Também haverá indução maior ainda para um realinhamento do câmbio (mas, neste caso, não há números disponíveis). O real sobrevalorizado está prejudicando setores inteiros voltados para a exportação, o que se refletiu diretamente na votação de Lula no primeiro turno: em regiões ou mesmo Estados inteiros em que há problemas relacionados ao nível do câmbio, o candidato oposicionista Geraldo Alckmin superou Lula.
A segunda gestão Lula já está sendo carimbada, na intimidade do Palácio do Planalto, como "desenvolvimentista", em oposição ao excesso de ortodoxia que é atribuído ao ministro da Fazenda anterior, Antonio Palocci, que foi a principal figura do governo nos três primeiros anos de Lula-1.
O governo calcula que o rigor ortodoxo causou perda de três pontos percentuais no crescimento do PIB (Produto Interno Bruto, medida da produção econômica de um país) no período 2003/06.

BC independente
Foi tamanha a ortodoxia que o próprio presidente demorou muito tempo para descobrir que Palocci havia dado independência não apenas informal ao Banco Central. Autorizou o presidente do BC, Henrique Meirelles, a contratar seus auxiliares com uma cláusula de independência por escrito.
Só quando Lula queixou-se dos juros altos, depois da queda de Palocci, é que Meirelles, para se justificar, contou dos contratos com cláusula de independência. Permitiam o que o próprio governo agora considera um absurdo: os diretores do BC sentiam-se tão independentes que não trocavam idéias antes das reuniões do Comitê de Política Monetária (Copom), o que define os juros. Cada um levava sua própria posição para o encontro formal.

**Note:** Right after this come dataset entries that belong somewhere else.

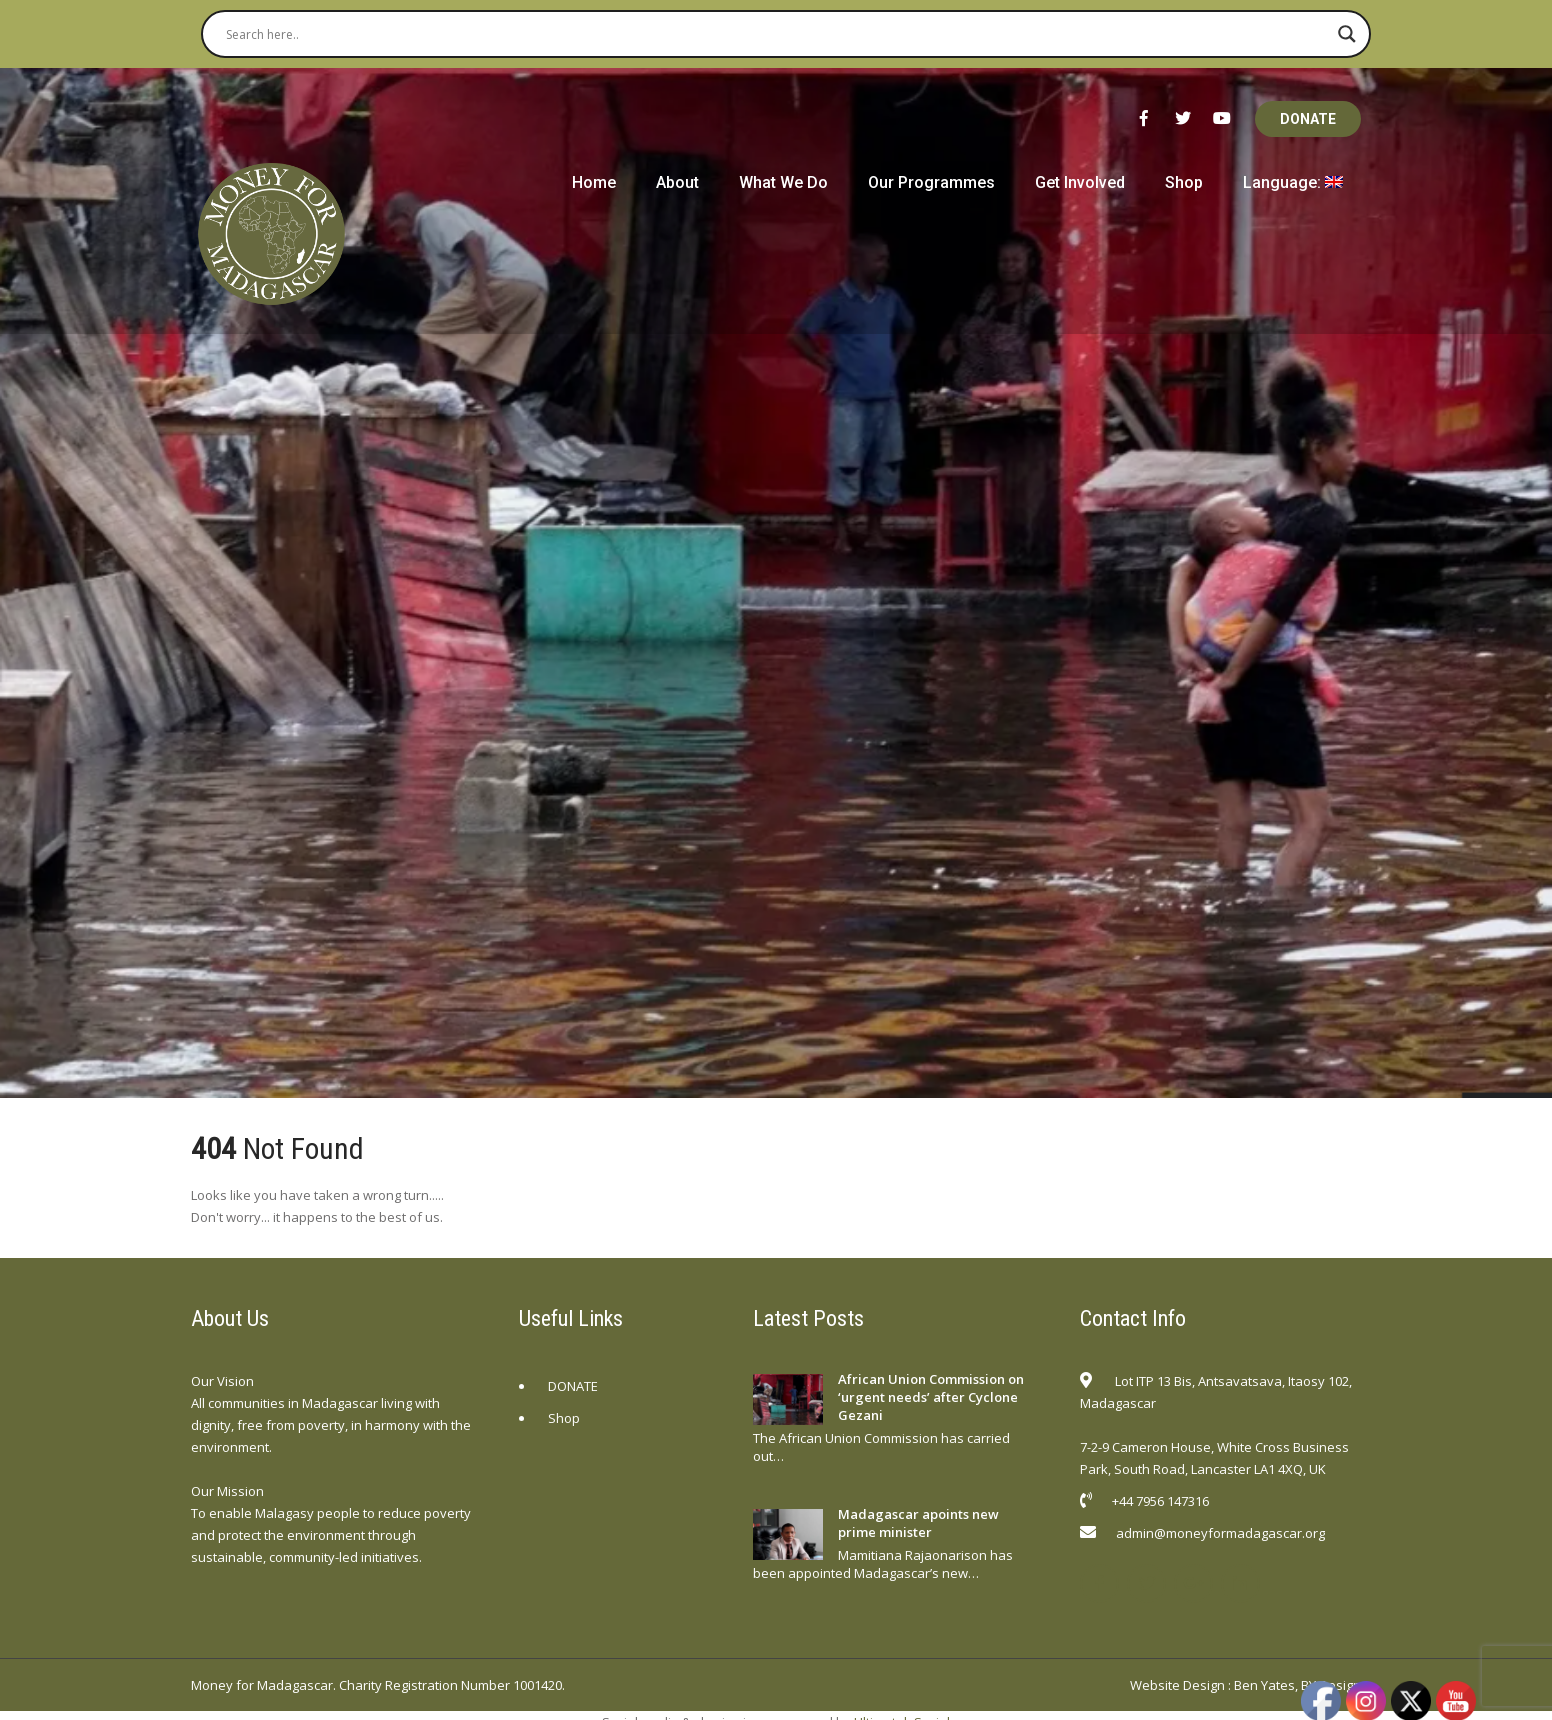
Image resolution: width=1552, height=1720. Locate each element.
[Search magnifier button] (1347, 34)
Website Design (1177, 1685)
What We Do (783, 182)
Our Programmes (931, 182)
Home (594, 182)
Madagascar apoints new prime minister (918, 1523)
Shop (1184, 182)
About (677, 182)
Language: (1293, 182)
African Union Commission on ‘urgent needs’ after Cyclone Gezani (931, 1397)
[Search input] (777, 34)
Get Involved (1080, 182)
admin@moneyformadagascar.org (1220, 1533)
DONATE (1308, 119)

A queixa que a Folha ouviu no próprio governo é a de que nem o Fed (banco central norte-americano), cuja independência está assentada na legislação, adota tal comportamento. A fixação dos juros passa, sim, por conversas permeadas pela argumentação técnica, acima de tudo, mas também por considerações de ordem política, em especial as necessidades de crescimento econômico. Para garantir que o "espetáculo do crescimento" de fato ocorra a partir do ano que vem, o governo conta com a mudança fundamental ocorrida no círculo mais íntimo do presidente.

Harmonia
Agora, há harmonia plena, segundo a Folha ouviu, entre os ministros Tarso Genro (Relações Institucionais e, como tal, responsável pela negociação política), Guido Mantega (Fazenda, que passará a ter mais ingerência no Banco Central) e Dilma Rousseff (Casa Civil, uma espécie de gerente ou coordenadora administrativa).

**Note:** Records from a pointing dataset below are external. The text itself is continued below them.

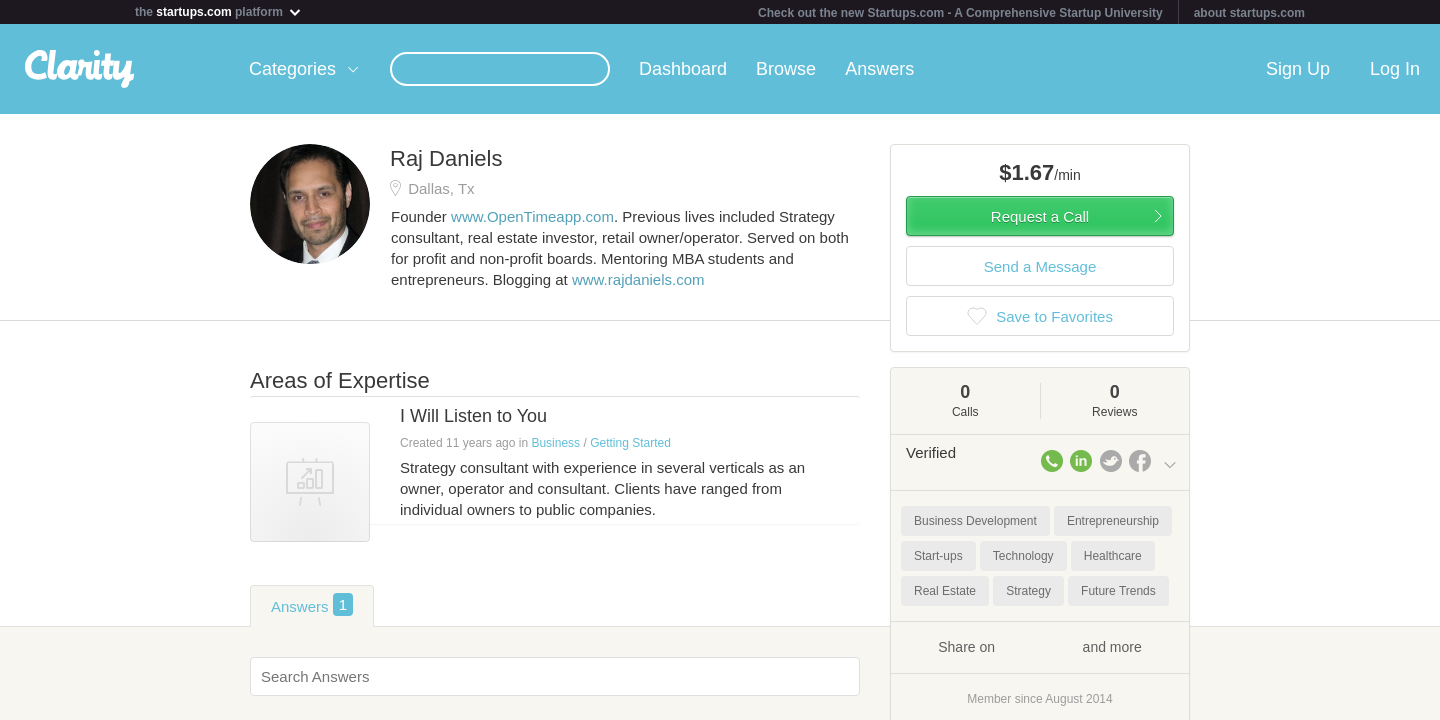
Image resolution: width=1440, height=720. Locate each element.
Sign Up (1298, 69)
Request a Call (1040, 216)
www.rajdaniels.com (638, 279)
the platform (219, 11)
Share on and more (1040, 646)
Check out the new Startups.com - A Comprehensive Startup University (960, 13)
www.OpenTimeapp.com (532, 216)
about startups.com (1249, 13)
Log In (1395, 69)
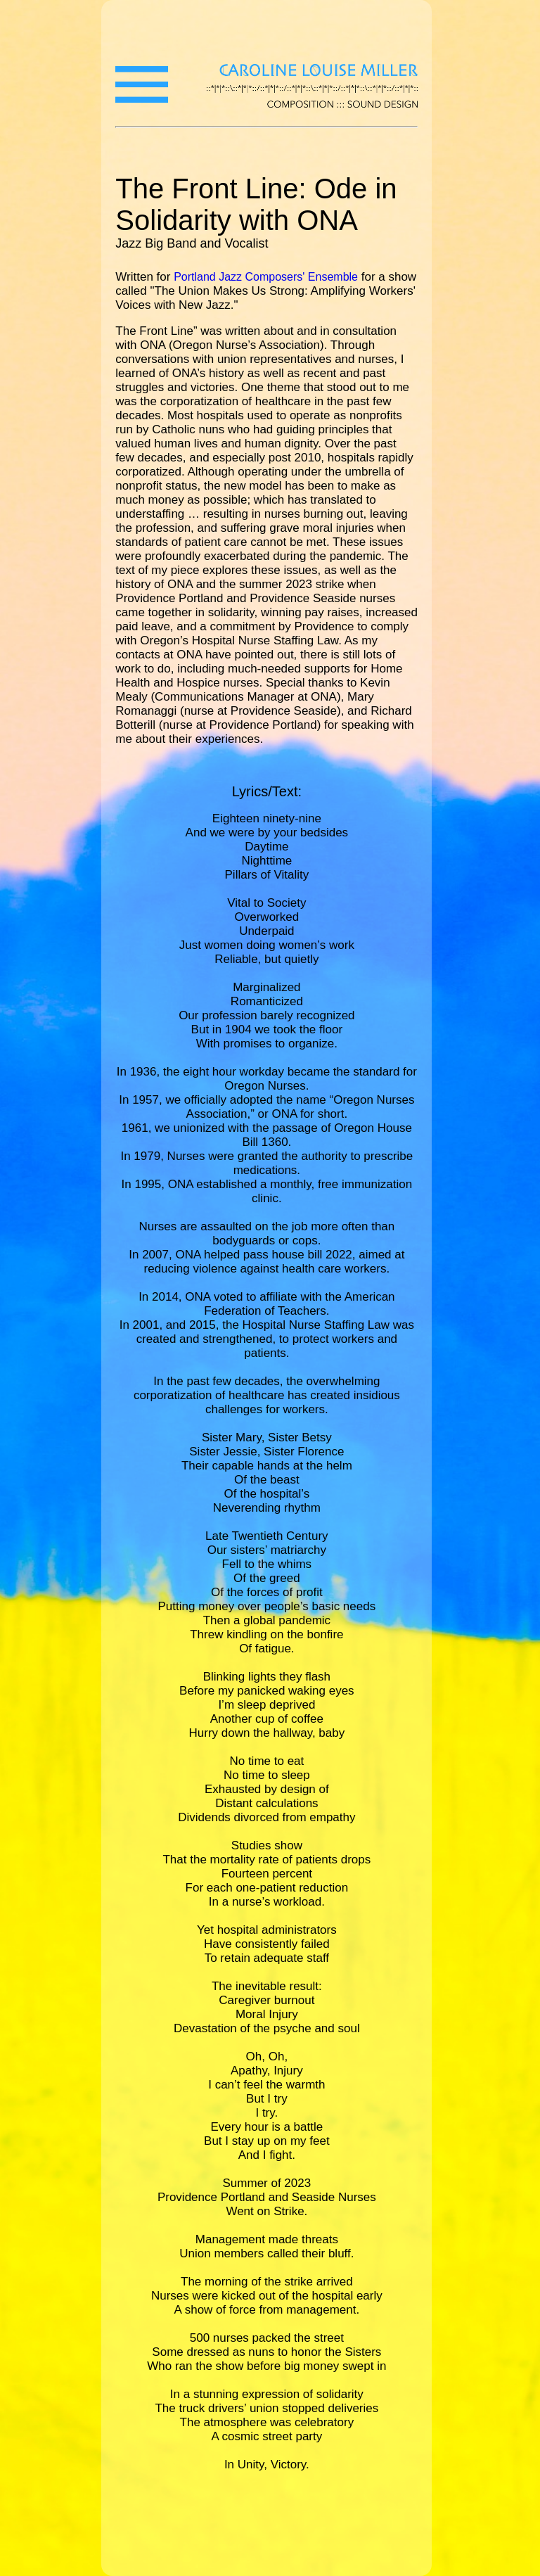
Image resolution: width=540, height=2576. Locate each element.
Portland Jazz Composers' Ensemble (266, 277)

Antes, José Dirceu (Casa Civil) e Palocci, na Fazenda, trocavam cotoveladas o tempo todo. Dirceu era um crítico da ortodoxia que Palocci defendeu até ser defenestrado por envolvimento na violação do sigilo bancário do caseiro Francenildo Costa. Mas era um crítico pouco ativo porque Palocci era ou pretendia ser o avalista do próprio presidente ante o empresariado e os mercados financeiros.
A nova "troika" de comando, ao contrário, é tida, toda ela, como mais à esquerda, mais próxima do que era o PT antes de chegar ao governo. A diferença é que, antes, usava-se muito o termo "socialistas", agora trocado para "desenvolvimentistas".
O que não significa que o segundo período será marcado por experiências ou "mágicas", termo que Lula sempre usa para descartar alterações bruscas de rumo.
Na visão governista, facilita o trabalho harmônico o fato de que, ao contrário de Palocci e Dirceu, nem Tarso, nem Mantega, nem Dilma demonstram pretensões presidenciais para 2010.
É verdade que Tarso Genro chegou a ser indicado candidato presidencial do PT em 1997 (para a eleição de 1998), hipótese que naufragou rapidamente. É razoável supor que tenha ambições, mas elas ficam aguadas pelas derrotas dele próprio e do PT do Rio Grande do Sul, Estado de Tarso (e também de Dilma).